*Collected data entries:*
※ ※ ※

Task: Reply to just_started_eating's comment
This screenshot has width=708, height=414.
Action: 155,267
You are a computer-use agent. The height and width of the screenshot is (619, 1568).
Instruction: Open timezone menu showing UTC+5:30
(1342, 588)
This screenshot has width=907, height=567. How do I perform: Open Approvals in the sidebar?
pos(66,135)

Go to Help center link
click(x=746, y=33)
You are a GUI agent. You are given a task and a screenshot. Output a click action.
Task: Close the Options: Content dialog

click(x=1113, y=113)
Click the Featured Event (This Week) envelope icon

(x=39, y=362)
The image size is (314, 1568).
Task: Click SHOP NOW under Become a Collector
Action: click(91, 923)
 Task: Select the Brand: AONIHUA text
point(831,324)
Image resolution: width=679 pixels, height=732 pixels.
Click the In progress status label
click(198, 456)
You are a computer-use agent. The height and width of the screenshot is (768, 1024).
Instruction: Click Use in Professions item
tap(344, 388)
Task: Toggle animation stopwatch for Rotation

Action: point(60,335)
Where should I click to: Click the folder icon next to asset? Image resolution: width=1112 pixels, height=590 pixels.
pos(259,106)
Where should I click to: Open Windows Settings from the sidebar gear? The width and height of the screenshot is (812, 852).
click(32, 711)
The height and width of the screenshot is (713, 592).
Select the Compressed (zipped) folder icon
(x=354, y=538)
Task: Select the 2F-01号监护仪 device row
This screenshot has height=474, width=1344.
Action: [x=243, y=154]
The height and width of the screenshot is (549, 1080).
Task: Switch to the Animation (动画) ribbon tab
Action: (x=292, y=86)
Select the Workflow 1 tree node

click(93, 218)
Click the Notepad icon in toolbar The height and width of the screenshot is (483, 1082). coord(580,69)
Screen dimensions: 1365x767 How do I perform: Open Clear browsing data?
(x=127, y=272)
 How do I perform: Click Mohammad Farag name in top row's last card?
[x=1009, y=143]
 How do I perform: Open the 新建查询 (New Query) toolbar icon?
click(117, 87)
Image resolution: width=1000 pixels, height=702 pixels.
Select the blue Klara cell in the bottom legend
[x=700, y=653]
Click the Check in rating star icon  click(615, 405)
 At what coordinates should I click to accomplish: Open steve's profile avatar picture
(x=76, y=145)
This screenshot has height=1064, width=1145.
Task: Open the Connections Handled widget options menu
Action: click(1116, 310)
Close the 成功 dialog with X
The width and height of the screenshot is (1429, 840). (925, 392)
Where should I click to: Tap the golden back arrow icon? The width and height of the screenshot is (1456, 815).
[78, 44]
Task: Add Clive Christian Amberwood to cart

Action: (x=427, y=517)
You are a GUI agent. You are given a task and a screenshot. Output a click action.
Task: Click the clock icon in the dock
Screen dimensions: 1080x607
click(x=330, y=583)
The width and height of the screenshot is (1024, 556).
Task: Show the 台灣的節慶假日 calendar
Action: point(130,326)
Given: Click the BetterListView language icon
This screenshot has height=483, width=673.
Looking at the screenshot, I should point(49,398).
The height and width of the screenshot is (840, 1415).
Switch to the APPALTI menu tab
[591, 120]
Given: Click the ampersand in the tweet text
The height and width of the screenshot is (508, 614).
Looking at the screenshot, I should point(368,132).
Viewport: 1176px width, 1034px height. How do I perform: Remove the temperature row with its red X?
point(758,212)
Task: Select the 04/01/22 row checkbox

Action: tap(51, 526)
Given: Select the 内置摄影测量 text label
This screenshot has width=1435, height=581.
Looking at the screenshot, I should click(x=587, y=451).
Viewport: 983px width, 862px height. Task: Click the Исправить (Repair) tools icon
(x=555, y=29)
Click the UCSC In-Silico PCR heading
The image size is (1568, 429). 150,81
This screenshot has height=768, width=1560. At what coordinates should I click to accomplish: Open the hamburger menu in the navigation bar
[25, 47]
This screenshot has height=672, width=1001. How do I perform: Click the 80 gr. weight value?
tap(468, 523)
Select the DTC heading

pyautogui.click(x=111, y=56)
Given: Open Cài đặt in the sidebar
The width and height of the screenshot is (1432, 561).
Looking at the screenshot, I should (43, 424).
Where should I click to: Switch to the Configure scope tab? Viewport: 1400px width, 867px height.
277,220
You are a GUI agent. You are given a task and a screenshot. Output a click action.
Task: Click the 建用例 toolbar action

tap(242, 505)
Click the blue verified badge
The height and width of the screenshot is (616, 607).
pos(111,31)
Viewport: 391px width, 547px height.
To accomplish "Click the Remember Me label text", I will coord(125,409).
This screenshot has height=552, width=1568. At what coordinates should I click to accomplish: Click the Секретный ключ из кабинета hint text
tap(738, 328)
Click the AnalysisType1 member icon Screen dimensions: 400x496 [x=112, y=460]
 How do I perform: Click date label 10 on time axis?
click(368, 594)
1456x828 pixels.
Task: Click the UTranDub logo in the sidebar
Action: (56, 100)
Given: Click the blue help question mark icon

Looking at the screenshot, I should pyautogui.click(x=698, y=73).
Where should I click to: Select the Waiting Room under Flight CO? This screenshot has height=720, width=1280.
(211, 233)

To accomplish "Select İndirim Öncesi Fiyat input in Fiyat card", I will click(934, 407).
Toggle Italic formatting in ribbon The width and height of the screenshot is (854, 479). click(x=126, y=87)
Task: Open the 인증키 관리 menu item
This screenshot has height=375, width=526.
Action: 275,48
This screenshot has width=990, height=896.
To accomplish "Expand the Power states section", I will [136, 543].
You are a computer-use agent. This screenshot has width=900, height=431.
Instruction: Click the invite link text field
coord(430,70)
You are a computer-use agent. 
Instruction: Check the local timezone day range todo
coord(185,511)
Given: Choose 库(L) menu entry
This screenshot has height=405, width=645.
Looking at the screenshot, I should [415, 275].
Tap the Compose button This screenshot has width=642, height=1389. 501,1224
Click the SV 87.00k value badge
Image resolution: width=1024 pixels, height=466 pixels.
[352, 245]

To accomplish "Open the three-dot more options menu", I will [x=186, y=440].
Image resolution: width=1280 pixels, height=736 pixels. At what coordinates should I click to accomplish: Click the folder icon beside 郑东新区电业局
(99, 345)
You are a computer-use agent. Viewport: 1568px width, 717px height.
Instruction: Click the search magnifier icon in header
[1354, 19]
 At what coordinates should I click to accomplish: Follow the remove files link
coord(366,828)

※ ※ ※

Which lines above hold the string "will"? Copy each of them.

*Result below:*
To accomplish "Click the Remember Me label text", I will coord(125,409).
To accomplish "Select İndirim Öncesi Fiyat input in Fiyat card", I will click(934, 407).
To accomplish "Expand the Power states section", I will [136, 543].
To accomplish "Open the three-dot more options menu", I will [x=186, y=440].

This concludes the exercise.